Data for this exercise
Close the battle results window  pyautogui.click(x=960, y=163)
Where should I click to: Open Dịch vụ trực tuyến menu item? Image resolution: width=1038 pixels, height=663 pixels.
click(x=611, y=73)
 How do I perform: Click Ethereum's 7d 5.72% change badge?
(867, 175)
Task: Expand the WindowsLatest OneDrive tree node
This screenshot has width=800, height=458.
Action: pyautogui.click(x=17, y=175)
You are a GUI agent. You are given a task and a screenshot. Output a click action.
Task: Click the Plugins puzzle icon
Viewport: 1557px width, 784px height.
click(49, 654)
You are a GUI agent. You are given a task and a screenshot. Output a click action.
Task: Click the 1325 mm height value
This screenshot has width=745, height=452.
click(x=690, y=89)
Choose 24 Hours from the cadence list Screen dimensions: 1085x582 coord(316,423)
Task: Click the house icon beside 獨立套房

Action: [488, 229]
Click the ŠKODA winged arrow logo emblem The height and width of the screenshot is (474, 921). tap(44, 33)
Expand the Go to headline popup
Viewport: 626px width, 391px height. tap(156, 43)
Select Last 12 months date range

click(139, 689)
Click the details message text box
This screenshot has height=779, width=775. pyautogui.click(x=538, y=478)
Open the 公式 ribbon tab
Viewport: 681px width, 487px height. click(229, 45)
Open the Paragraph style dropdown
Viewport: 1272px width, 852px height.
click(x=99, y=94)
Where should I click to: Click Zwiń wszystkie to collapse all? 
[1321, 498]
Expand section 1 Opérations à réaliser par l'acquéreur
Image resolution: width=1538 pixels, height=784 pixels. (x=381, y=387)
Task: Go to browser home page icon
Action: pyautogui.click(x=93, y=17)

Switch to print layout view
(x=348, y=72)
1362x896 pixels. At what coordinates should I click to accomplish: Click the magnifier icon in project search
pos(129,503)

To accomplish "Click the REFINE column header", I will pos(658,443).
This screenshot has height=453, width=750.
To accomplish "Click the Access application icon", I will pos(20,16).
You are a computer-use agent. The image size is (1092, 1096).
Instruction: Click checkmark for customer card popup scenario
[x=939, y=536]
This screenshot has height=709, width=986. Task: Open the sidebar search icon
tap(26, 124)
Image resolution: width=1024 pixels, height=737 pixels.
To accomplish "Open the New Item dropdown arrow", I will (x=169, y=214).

The problem
What you give back should be the full listing, copied exactly.

Result of the exercise
Close the battle results window  pyautogui.click(x=960, y=163)
Where should I click to: Open Dịch vụ trực tuyến menu item? Image resolution: width=1038 pixels, height=663 pixels.
click(x=611, y=73)
 How do I perform: Click Ethereum's 7d 5.72% change badge?
(867, 175)
Task: Expand the WindowsLatest OneDrive tree node
This screenshot has width=800, height=458.
Action: pyautogui.click(x=17, y=175)
You are a GUI agent. You are given a task and a screenshot. Output a click action.
Task: Click the Plugins puzzle icon
Viewport: 1557px width, 784px height.
click(49, 654)
You are a GUI agent. You are given a task and a screenshot. Output a click action.
Task: Click the 1325 mm height value
This screenshot has width=745, height=452.
click(x=690, y=89)
Choose 24 Hours from the cadence list Screen dimensions: 1085x582 coord(316,423)
Task: Click the house icon beside 獨立套房

Action: [488, 229]
Click the ŠKODA winged arrow logo emblem The height and width of the screenshot is (474, 921). tap(44, 33)
Expand the Go to headline popup
Viewport: 626px width, 391px height. tap(156, 43)
Select Last 12 months date range

click(139, 689)
Click the details message text box
This screenshot has height=779, width=775. pyautogui.click(x=538, y=478)
Open the 公式 ribbon tab
Viewport: 681px width, 487px height. click(229, 45)
Open the Paragraph style dropdown
Viewport: 1272px width, 852px height.
click(x=99, y=94)
Where should I click to: Click Zwiń wszystkie to collapse all? 
[1321, 498]
Expand section 1 Opérations à réaliser par l'acquéreur
Image resolution: width=1538 pixels, height=784 pixels. (x=381, y=387)
Task: Go to browser home page icon
Action: pyautogui.click(x=93, y=17)

Switch to print layout view
(x=348, y=72)
1362x896 pixels. At what coordinates should I click to accomplish: Click the magnifier icon in project search
pos(129,503)

To accomplish "Click the REFINE column header", I will pos(658,443).
This screenshot has height=453, width=750.
To accomplish "Click the Access application icon", I will pos(20,16).
You are a computer-use agent. The image size is (1092, 1096).
Instruction: Click checkmark for customer card popup scenario
[x=939, y=536]
This screenshot has height=709, width=986. Task: Open the sidebar search icon
tap(26, 124)
Image resolution: width=1024 pixels, height=737 pixels.
To accomplish "Open the New Item dropdown arrow", I will (x=169, y=214).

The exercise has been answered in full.